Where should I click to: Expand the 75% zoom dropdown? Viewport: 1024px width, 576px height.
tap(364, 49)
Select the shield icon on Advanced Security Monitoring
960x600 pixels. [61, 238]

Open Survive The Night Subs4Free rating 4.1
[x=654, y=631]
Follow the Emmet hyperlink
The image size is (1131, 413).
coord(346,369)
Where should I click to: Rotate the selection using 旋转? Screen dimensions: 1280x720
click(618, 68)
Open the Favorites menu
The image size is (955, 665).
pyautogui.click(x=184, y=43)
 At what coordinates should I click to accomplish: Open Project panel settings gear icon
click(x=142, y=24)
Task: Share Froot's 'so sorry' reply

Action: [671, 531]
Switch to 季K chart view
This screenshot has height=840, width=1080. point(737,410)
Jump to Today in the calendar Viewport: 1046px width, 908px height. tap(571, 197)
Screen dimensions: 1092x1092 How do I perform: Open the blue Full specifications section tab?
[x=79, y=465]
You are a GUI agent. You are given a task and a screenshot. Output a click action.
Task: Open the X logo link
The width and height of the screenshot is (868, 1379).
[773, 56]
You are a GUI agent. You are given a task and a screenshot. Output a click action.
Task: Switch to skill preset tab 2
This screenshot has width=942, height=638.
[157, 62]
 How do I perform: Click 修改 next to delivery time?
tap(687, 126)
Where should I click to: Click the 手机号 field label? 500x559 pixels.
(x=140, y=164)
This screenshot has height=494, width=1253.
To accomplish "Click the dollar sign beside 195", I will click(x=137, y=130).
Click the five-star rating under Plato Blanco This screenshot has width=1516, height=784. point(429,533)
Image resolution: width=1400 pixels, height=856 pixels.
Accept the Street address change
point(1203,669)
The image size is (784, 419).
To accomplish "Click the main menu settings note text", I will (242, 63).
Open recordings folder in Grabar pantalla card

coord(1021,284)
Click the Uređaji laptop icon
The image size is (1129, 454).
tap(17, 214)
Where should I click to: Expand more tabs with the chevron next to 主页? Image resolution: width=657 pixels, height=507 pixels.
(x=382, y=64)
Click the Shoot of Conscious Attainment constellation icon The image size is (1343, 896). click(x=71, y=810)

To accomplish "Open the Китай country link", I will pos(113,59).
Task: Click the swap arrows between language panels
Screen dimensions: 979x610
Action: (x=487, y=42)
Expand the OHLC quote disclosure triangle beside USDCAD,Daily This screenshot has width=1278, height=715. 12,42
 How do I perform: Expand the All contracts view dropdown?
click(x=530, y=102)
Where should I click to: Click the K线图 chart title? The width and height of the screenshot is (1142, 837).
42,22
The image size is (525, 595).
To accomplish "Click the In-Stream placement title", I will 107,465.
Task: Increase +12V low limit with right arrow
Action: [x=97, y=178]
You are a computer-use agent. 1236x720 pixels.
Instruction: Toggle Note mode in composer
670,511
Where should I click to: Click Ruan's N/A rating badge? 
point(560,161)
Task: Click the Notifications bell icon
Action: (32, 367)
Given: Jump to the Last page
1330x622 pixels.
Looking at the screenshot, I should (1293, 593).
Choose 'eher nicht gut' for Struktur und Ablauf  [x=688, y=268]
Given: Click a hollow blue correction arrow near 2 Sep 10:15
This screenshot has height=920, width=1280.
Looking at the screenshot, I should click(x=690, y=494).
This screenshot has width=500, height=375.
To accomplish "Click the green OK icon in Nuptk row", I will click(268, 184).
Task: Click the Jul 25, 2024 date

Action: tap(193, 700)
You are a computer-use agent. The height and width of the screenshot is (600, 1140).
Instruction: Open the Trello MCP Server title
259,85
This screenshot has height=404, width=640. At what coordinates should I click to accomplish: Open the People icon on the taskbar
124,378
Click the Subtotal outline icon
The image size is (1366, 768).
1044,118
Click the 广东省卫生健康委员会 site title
^^^^
Could you copy out all the material word for word?

Where should I click to: Expand the 75% zoom dropdown? Viewport: 1024px width, 576px height.
tap(364, 49)
Select the shield icon on Advanced Security Monitoring
960x600 pixels. [61, 238]

Open Survive The Night Subs4Free rating 4.1
[x=654, y=631]
Follow the Emmet hyperlink
The image size is (1131, 413).
coord(346,369)
Where should I click to: Rotate the selection using 旋转? Screen dimensions: 1280x720
click(618, 68)
Open the Favorites menu
The image size is (955, 665).
pyautogui.click(x=184, y=43)
 At what coordinates should I click to accomplish: Open Project panel settings gear icon
click(x=142, y=24)
Task: Share Froot's 'so sorry' reply

Action: [671, 531]
Switch to 季K chart view
This screenshot has height=840, width=1080. point(737,410)
Jump to Today in the calendar Viewport: 1046px width, 908px height. tap(571, 197)
Screen dimensions: 1092x1092 How do I perform: Open the blue Full specifications section tab?
[x=79, y=465]
You are a GUI agent. You are given a task and a screenshot. Output a click action.
Task: Open the X logo link
The width and height of the screenshot is (868, 1379).
[773, 56]
You are a GUI agent. You are given a task and a screenshot. Output a click action.
Task: Switch to skill preset tab 2
This screenshot has width=942, height=638.
[157, 62]
 How do I perform: Click 修改 next to delivery time?
tap(687, 126)
Where should I click to: Click the 手机号 field label? 500x559 pixels.
(x=140, y=164)
This screenshot has height=494, width=1253.
To accomplish "Click the dollar sign beside 195", I will click(x=137, y=130).
Click the five-star rating under Plato Blanco This screenshot has width=1516, height=784. point(429,533)
Image resolution: width=1400 pixels, height=856 pixels.
Accept the Street address change
point(1203,669)
The image size is (784, 419).
To accomplish "Click the main menu settings note text", I will (242, 63).
Open recordings folder in Grabar pantalla card

coord(1021,284)
Click the Uređaji laptop icon
The image size is (1129, 454).
tap(17, 214)
Where should I click to: Expand more tabs with the chevron next to 主页? Image resolution: width=657 pixels, height=507 pixels.
(x=382, y=64)
Click the Shoot of Conscious Attainment constellation icon The image size is (1343, 896). click(x=71, y=810)

To accomplish "Open the Китай country link", I will pos(113,59).
Task: Click the swap arrows between language panels
Screen dimensions: 979x610
Action: (x=487, y=42)
Expand the OHLC quote disclosure triangle beside USDCAD,Daily This screenshot has width=1278, height=715. 12,42
 How do I perform: Expand the All contracts view dropdown?
click(x=530, y=102)
Where should I click to: Click the K线图 chart title? The width and height of the screenshot is (1142, 837).
42,22
The image size is (525, 595).
To accomplish "Click the In-Stream placement title", I will 107,465.
Task: Increase +12V low limit with right arrow
Action: [x=97, y=178]
You are a computer-use agent. 1236x720 pixels.
Instruction: Toggle Note mode in composer
670,511
Where should I click to: Click Ruan's N/A rating badge? 
point(560,161)
Task: Click the Notifications bell icon
Action: (32, 367)
Given: Jump to the Last page
1330x622 pixels.
Looking at the screenshot, I should (1293, 593).
Choose 'eher nicht gut' for Struktur und Ablauf  [x=688, y=268]
Given: Click a hollow blue correction arrow near 2 Sep 10:15
This screenshot has height=920, width=1280.
Looking at the screenshot, I should click(x=690, y=494).
This screenshot has width=500, height=375.
To accomplish "Click the green OK icon in Nuptk row", I will click(268, 184).
Task: Click the Jul 25, 2024 date

Action: tap(193, 700)
You are a computer-use agent. The height and width of the screenshot is (600, 1140).
Instruction: Open the Trello MCP Server title
259,85
This screenshot has height=404, width=640. At what coordinates should I click to accomplish: Open the People icon on the taskbar
124,378
Click the Subtotal outline icon
The image size is (1366, 768).
1044,118
Click the 广东省卫生健康委员会 site title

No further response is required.